* _What you will do_
Please update the lines from the line with "Share the post using share icon" up to and including the line with "tap(712, 478)" by changing "post" to "video" and keeping everything else the same. Give back only those lines, without the pictures.

* _Extracted records_
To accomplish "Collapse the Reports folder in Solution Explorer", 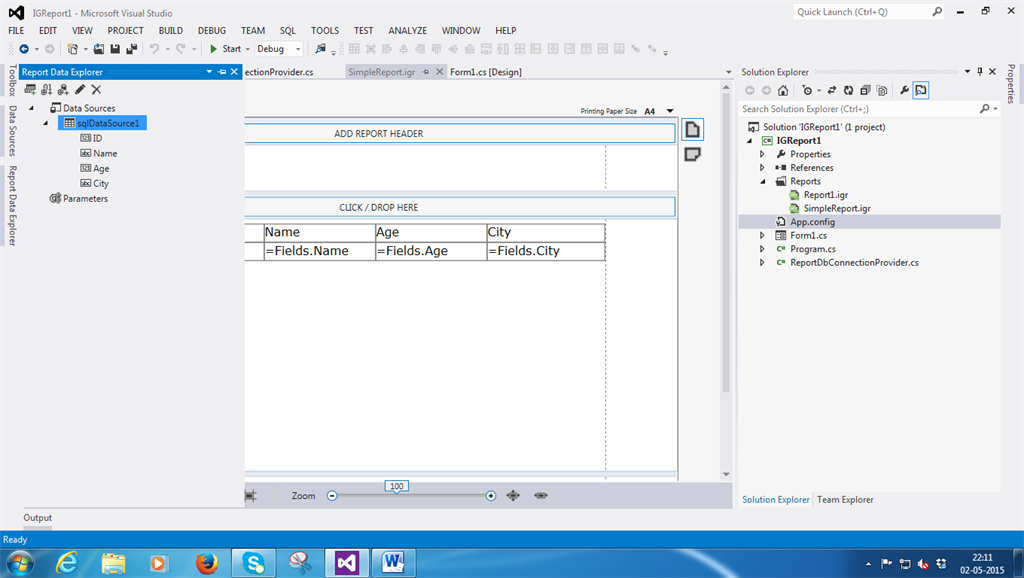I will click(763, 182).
---
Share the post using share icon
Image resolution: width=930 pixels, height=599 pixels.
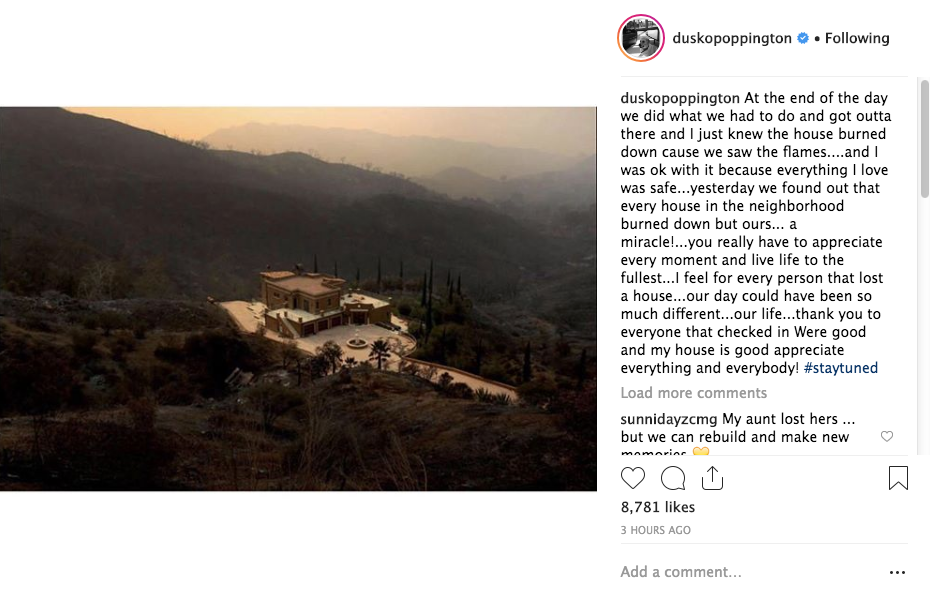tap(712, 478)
==
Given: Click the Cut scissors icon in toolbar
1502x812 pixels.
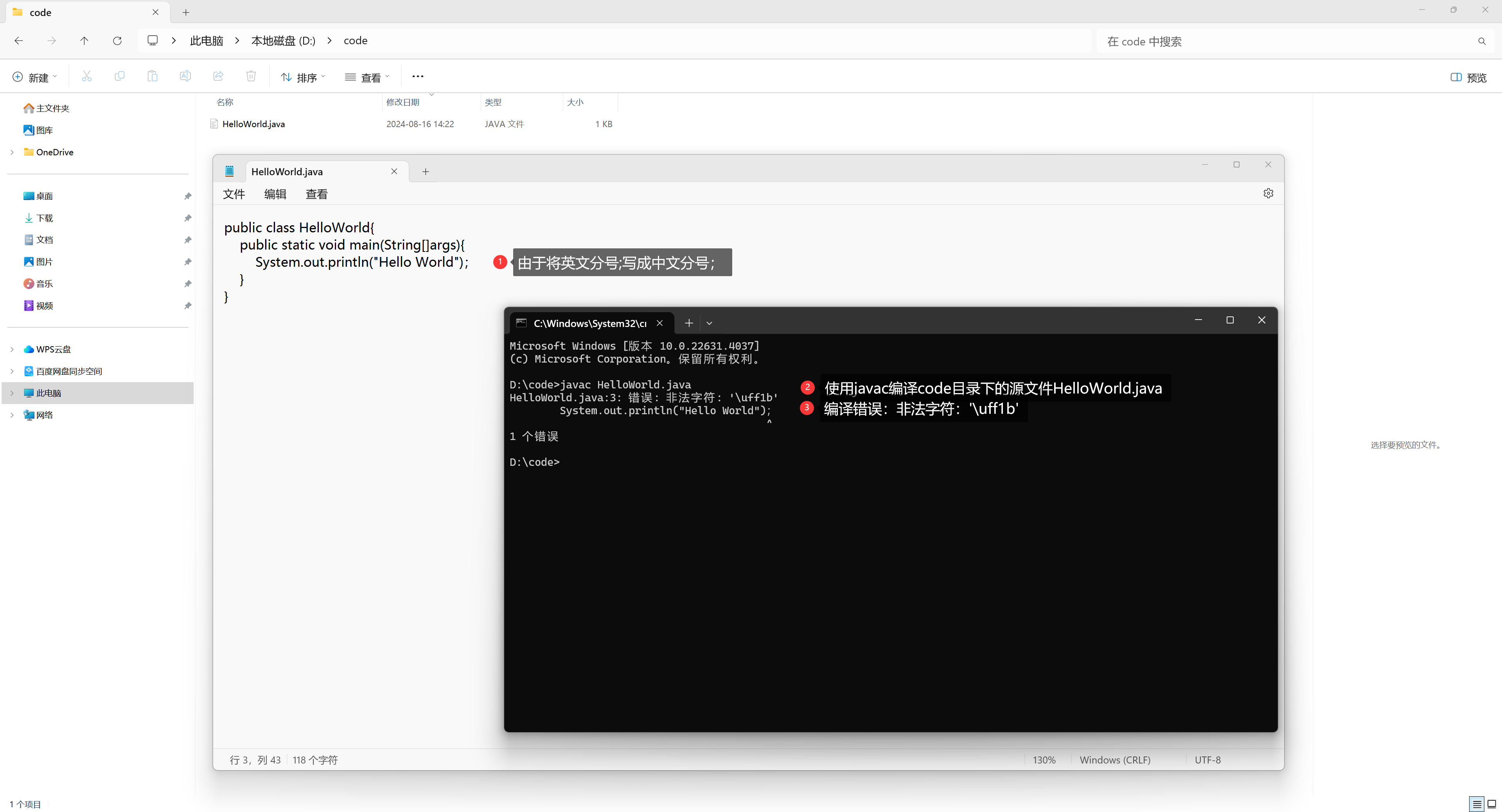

* _Solved problem_
Share the video using share icon
Image resolution: width=930 pixels, height=599 pixels.
tap(712, 478)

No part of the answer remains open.